■ **What to produce**: In the entries that follow, how many lines contain "each"? Answer with the number only.

☆ ☆ ☆ ☆ ☆

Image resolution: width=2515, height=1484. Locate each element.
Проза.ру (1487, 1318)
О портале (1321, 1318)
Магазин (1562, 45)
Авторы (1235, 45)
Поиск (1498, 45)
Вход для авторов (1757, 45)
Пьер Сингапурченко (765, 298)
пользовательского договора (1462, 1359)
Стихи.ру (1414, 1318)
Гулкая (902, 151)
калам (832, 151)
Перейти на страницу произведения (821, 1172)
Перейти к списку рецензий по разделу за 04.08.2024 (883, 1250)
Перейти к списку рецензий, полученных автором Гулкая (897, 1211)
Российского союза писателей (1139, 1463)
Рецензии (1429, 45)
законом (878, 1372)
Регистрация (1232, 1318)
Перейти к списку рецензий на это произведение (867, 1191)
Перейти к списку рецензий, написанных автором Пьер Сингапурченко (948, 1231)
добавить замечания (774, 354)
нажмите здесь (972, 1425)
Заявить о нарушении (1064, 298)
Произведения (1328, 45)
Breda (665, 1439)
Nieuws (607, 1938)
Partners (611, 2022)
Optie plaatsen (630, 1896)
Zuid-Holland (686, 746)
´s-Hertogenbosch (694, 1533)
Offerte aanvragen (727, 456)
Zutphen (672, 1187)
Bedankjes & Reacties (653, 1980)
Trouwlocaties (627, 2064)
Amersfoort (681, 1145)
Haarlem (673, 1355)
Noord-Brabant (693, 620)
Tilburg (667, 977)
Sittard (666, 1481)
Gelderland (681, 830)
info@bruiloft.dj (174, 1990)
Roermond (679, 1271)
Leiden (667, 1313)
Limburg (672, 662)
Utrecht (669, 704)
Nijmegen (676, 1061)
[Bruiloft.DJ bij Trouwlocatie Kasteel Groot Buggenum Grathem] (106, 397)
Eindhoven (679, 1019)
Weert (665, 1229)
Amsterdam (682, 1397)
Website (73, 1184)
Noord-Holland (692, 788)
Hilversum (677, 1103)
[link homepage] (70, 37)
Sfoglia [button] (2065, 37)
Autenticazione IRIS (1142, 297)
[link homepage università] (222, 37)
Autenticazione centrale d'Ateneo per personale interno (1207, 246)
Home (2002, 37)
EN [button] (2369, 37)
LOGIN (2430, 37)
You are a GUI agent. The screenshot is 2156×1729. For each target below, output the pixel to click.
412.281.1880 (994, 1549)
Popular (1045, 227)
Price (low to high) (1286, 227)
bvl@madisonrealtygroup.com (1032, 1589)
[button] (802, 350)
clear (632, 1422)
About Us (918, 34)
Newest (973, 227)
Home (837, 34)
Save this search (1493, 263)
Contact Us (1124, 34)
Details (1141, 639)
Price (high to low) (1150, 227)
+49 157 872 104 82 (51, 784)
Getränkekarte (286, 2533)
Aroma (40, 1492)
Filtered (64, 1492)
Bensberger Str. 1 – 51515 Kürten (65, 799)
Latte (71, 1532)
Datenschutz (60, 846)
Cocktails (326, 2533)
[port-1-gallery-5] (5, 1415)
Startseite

☆ ☆ ☆ ☆ ☆

■ **Answer area**: 2